ATI Stream Profiler v1.3 Released

May 20th, 2010

Advanced Micro Devices (AMD) recently released ATI Stream Profiler version 1.3. ATI Stream Profiler is a Microsoft® Visual Studio® integrated runtime profiler that gathers performance data from the GPU as your OpenCL™ application runs. This information can then be used by developers to discover where the bottlenecks are in their OpenCL™ application and find ways to optimize their application’s performance.

Features of the tool include:

  • Measure the execution time of an OpenCL kernel
  • Query the hardware performance counters on ATI Radeon graphics cards
  • Display the memory traffic from and to GPU
  • Compare multiple runs (sessions) of the same or different programs
  • Store the profile data for each run in a csv file
  • Display the IL and ISA (hardware disassembly) code of the OpenCL kernel

Scalable HeterOgeneous Computing (SHOC) Benchmark Suite

May 4th, 2010

The Scalable Heterogeneous Computing Benchmark Suite (SHOC) is a collection of benchmark programs testing the performance and stability of systems using computing devices with non-traditional architectures for general-purpose computing, and the software used to program them. Its initial focus is on systems containing Graphics Processing Units (GPUs) and multi-core processors, and on the OpenCL programming standard. It can be used on clusters as well as individual hosts.

(Danalis, A., Marin, G., McCurdy, C., Meredith, J., Roth, P., Spafford, K., Tipparaju, V., Vetter, J. (2010). The Scalable HeterOgeneous Computing (SHOC) Benchmark Suite.Proceedings of the Third Workshop on General-Purpose Computation on Graphics Processors (GPGPU 2010)PDF. Mar 2010.)

CLyther 0.1 Beta Released

April 25th, 2010

GeoSpin has released the first version of CLyther for beta testing. Please visit the CLyther SourceForge website for more information.  CLyther enables developers to seamlessly write GPGPU code completely in python with no additional syntax. CLyther’s core driver contains a python compiler to convert Python functions and types to OpenCL during runtime.
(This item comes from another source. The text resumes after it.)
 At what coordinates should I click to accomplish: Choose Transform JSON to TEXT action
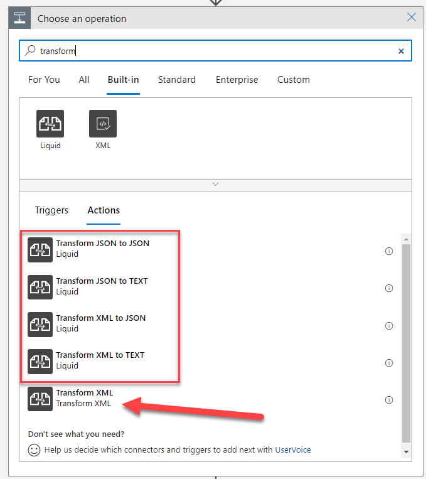tap(102, 281)

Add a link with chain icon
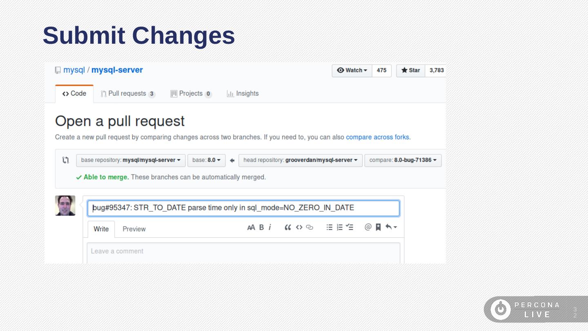[310, 228]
CLyther currently only supports a subset of the Python language definition but adds many new features to OpenCL such as:

  • OpenCL interface similar to PyOpenCL
  • Dynamic compilation of OpenCL code at runtime
  • Fast prototyping of OpenCL code
  • Create OpenCL code using the Python language definition
  • Passing functions as arguments to OpenCL kernels
  • Pure Python emulation mode of kernel functions

Read the rest of this entry »

OpenCL Studio 1.0 beta released

April 5th, 2010

Geist Software Labs has released the first version of OpenCL Studio for beta testing. OpenCL Studio combines OpenCL and OpenGL into a single integrated development environment that allows you to visualize OpenCL computation using powerful 3D rendering techniques. The editor hides much of the complexity of the underlying APIs while still providing flexibility via the Lua scripting language. Integrated source code editors and debugging capabilities for OpenCL, GLSL, and Lua, as well as a toolbox of 2D user interface widgets provide a framework for a wide range of parallel programming solutions.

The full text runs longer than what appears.